I thanked him for his consideration and invested effort, but said I couldn’t agree to either trip and reminded him that this was a first meeting.

Somehow the conversation transitioned to what I did for a living and he offered me a job running a company he wanted to spin off.  It all felt a little too needy, enthusiastic or obsessed.

Ever felt strong emotions or a strong attachment to someone you probably shouldn’t?  I’m there.

I’m inexplicably drawn to a man who stirs up emotions I have never felt before.  It sounds wonderful until I say that he is not emotionally available.  I think sometimes he wants to be, but then other times I think it’s a game of cat and mouse that he likes to plays.

It’s the worst game of back and forth with poor communication mixed in.  Riding this ride is a natural wreck for me.  It triggers
feelings of not being good enough and wondering what I did wrong – only I know I didn’t do anything wrong.

I’m not sure how to get this guy out of my head, out of my heart and out of my system.  There’s always this small nagging pull.  It’s even worse when he randomly reaches out.  I can logically tell myself that his random texts asking how I am doing have no substance, but they are enough to cloudy my mind.

So it’s even more important for me to remind myself of my basic must-haves and that a loving relationship should be just that … loving.

Ready To Commit???

I’ve been emotionally unavailable.
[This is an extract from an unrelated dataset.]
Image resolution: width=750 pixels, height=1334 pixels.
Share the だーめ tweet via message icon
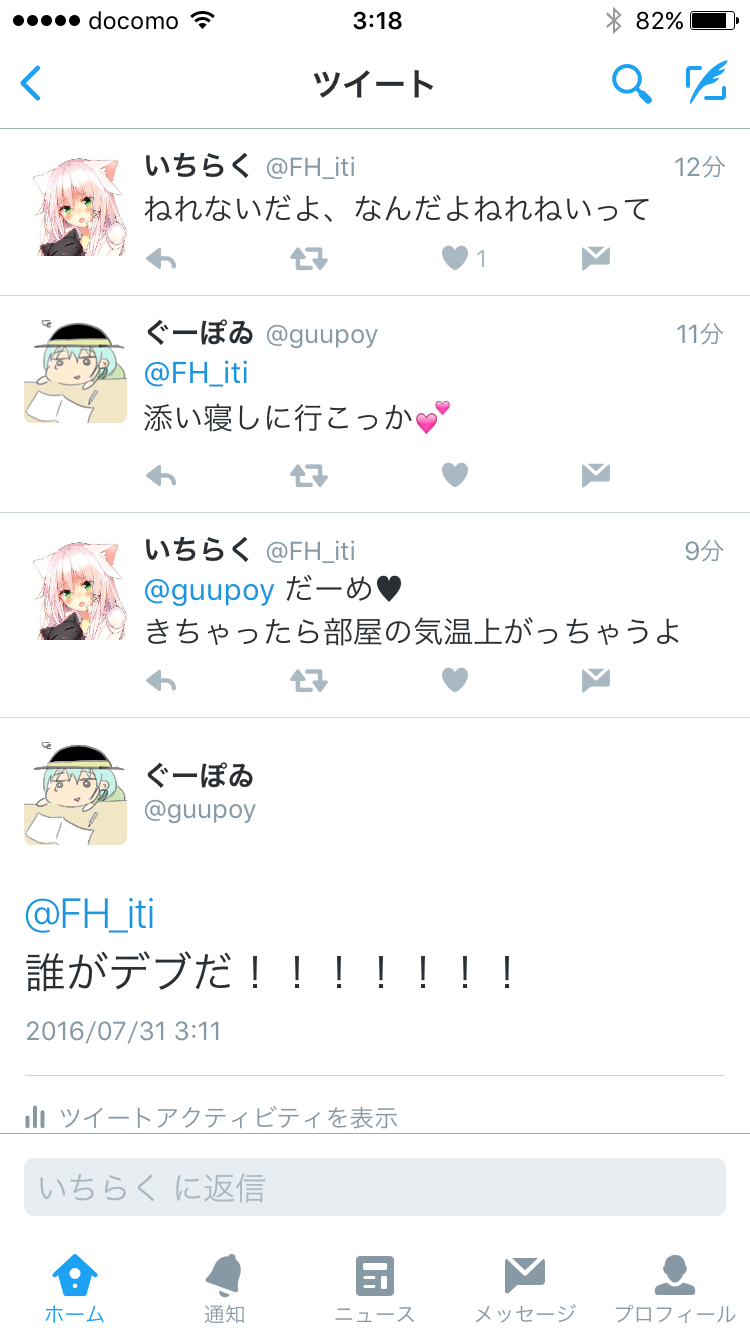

I thought I was in a position where I could open up and love a potential life partner, but I wasn’t. I was able to develop deep feelings and perhaps love that person, but I wasn’t able to open up and let go of my defenses. I think I just might be ready now.

I can’t blame the guys I was dating for the relationships not working out – many shouldn’t have worked out! Some were amazing experiences I think I was supposed to have in life. Others were a testament to what I have learned since my divorce about myself … how early experiences shaped my thinking and behaviors; how family dynamics created learned dysfunction; how I created barriers that led to repeated experiences and how I have to take chances in order to live a fulfilling life.

I have the power in my life to create a healthy life with a healthy relationship. The first step is knowing I deserve it! The second step is allowing myself to take chances – emotional chances where I open up and don’t create an invisible safety net. I won’t lose myself in the people I date and I know I can survive if the relationship doesn’t work.

Now I need to make a decision; do I stay in the city I live in now or do I move elsewhere. I can’t open myself up to a relationship before I answer this question. I have a small network of incredible people I call friends and that will be difficult, not impossible, to recreate elsewhere.

Feeling Lost

I’m finding myself in a sad place right now. As I have worked to learn new coping skills, I have also worked to purge negative relationships from my life. I haven’t let down my defenses, so I haven’t developed new healthier relationships. This leaves me in a state of loneliness.

I realize that my previous relationships were based upon being needed rather than wanted. This is the enabler role I learned as a child. Now that I don’t want to start a relationship off with a “need”, I am finding that I feel neither needed nor wanted. That’s a pretty lonely place to be in. Ironically, I rediscovered the tidbits below.

  • If there is one thing about which you are not in control, it’s who loves you, stays with you, gets ill, or leaves you.
  • When a heart is doing what it’s supposed to be doing, it holds nothing back. And sometimes it gets broken.
  • If our hearts are closed because we don’t want to suffer, they won’t be open enough to recognize the joy as it flies by.

My heart is broken, for a number of reasons, and I don’t quite know how to put it back together.